Dutch Prime Minister Mark Rutte, set to lead The Netherlands for a third successive term, is a free-marketeer whose promise of safety and stability Wednesday once again reaped dividends for his party.
The last-born to a middle-class family of seven children, Rutte, 50, rose through Dutch corporate and political ranks to be elected in 2010 as the lowland country's first liberal prime minister since 1918.
A bachelor, who often cites Margaret Thatcher and Winston Churchill as his role models, Rutte has led the country through six years of turbulence to relative calm.
"We are living in very unstable and insecure times. My main task as prime minister is to keep this country safe and stable," Rutte recently told AFP on the campaign trail.
On Wednesday, voters appeared to have renewed their trust in him, with his party once again fending off a challenge from far-right MP Geert Wilders to emerge as the largest with a predicted 31 seats -- down from 40 in the outgoing parliament.
"This was the evening when The Netherlands, after Brexit and the American elections, said 'stop' to the wrong kind of populism," Rutte told cheering supporters.
Today Rutte sees his greatest achievement as steering the country back to economic growth through a campaign of vigorous cost-cutting during the eurozone crisis.
Analysts said his uncharacteristically strong stand since the weekend in a diplomatic crisis with Turkey -- when Dutch authorities expelled one Turkish minister while another was refused permission to fly into the country to attend a pro-Ankara rally -- has boosted his image with voters.
- Down-to-earth -
His usual easy-going style, ever-ready optimism -- "I have no talent for pessimism and moaning" -- and approachability have won Rutte friends inside and out of parliament.
A part-time high-school teacher -- he teaches for an hour every Thursday in a poor district of The Hague -- Rutte stands little on convention.
He drives a second-hand car, uses an old mobile phone and still lives in the apartment he bought after graduating from the prestigious Leiden University with a master's degree in history in 1992.
The slim, lanky politician is often spotted about town on a Friday evening, even popping into a local Hague pizzeria wearing a sweater, jeans and sneakers.
He is a self-described creature of habit, who still dines with his mother, now in her nineties, on Indonesian cuisine most Saturday evenings.
Rutte has admitted that he was deeply affected by the death of his father, as well as of one of his brothers who died of AIDS in 1989.
"We have always been a liberal family, and the subject of my brother's death was never taboo," Rutte said.
Although he initially had plans to become a concert pianist, it was at Leiden where Rutte first cut his teeth on the VVD's liberal politics.
- 'American dream' -
"Mark Rutte is a Dutchman with an American dream," his friend of more than 20 years, Jan Epping, says in Rutte's biography.

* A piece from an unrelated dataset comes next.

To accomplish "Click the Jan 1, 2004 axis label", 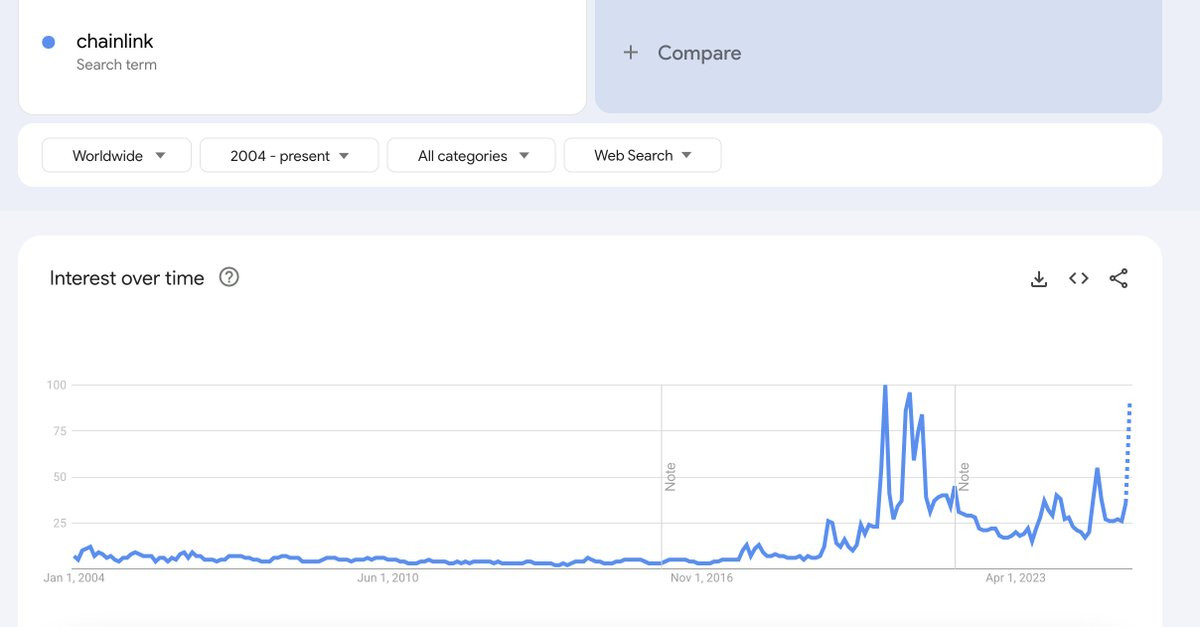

"For him, the strength of a city like New York or a country like the United States is that people born with nothing can really make something of their lives," Eric Trinthamer, his parliamentary group's former spokesman, added.
Behind his friendly and affable personality lurks an astute politician who styles himself on the likes of leading British Conservatives -- he is a good friend of former British premier David Cameron -- or on icons from Angela Merkel's German Christian Democratic Union.
Rutte first showed his strong will and mettle during a battle within his own party in 2006-07, when he eventually expelled his main rival for repeatedly questioning his abilities to be party leader.
He formed his first government by entering a coalition supported by the Freedom Party (PVV) of Wilders, who walked out of austerity talks in April 2012, causing the government's collapse.
Rutte has vowed not to work with him again.
"Wilders is a pessimist and a man who walked away from his responsibilities," said Rutte.
"I on the other hand am an incredibly optimistic person."